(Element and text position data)
######
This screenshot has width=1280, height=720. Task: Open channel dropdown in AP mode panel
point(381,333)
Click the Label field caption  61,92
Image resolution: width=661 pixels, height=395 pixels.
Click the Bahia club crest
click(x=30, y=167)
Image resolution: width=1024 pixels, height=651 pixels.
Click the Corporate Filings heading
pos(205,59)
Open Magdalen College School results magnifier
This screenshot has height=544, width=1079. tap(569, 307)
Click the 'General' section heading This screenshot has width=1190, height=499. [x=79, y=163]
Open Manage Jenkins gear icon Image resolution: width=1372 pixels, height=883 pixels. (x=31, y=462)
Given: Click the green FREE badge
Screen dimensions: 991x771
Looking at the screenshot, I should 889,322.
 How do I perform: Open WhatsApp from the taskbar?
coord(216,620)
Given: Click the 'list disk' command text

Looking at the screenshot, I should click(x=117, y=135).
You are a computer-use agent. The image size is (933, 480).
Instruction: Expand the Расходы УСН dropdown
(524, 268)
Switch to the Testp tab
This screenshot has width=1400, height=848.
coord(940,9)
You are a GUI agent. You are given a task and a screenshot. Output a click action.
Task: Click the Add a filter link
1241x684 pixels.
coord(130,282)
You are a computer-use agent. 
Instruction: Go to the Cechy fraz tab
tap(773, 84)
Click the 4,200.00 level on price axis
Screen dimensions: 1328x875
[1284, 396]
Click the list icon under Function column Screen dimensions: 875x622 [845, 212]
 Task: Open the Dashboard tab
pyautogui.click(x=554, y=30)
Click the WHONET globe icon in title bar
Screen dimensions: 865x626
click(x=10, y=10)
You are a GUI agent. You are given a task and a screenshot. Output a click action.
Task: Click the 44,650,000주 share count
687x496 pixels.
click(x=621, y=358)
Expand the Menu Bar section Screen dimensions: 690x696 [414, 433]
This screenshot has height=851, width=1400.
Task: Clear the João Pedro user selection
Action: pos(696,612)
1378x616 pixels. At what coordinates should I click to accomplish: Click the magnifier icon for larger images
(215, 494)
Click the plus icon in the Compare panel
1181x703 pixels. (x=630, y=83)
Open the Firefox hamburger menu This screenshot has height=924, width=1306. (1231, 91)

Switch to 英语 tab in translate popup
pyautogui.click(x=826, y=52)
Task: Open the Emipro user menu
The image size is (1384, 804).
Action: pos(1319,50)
######
• PROBLEM DESCRIPTION: Reproduce the entries above verbatim, starting at the line containing "Click the list" and ending at the line containing "Open the Firefox", with both of those lines included.

• TASK RESPONSE:
Click the list icon under Function column Screen dimensions: 875x622 [845, 212]
 Task: Open the Dashboard tab
pyautogui.click(x=554, y=30)
Click the WHONET globe icon in title bar
Screen dimensions: 865x626
click(x=10, y=10)
You are a GUI agent. You are given a task and a screenshot. Output a click action.
Task: Click the 44,650,000주 share count
687x496 pixels.
click(x=621, y=358)
Expand the Menu Bar section Screen dimensions: 690x696 [414, 433]
This screenshot has height=851, width=1400.
Task: Clear the João Pedro user selection
Action: pos(696,612)
1378x616 pixels. At what coordinates should I click to accomplish: Click the magnifier icon for larger images
(215, 494)
Click the plus icon in the Compare panel
1181x703 pixels. (x=630, y=83)
Open the Firefox hamburger menu This screenshot has height=924, width=1306. (1231, 91)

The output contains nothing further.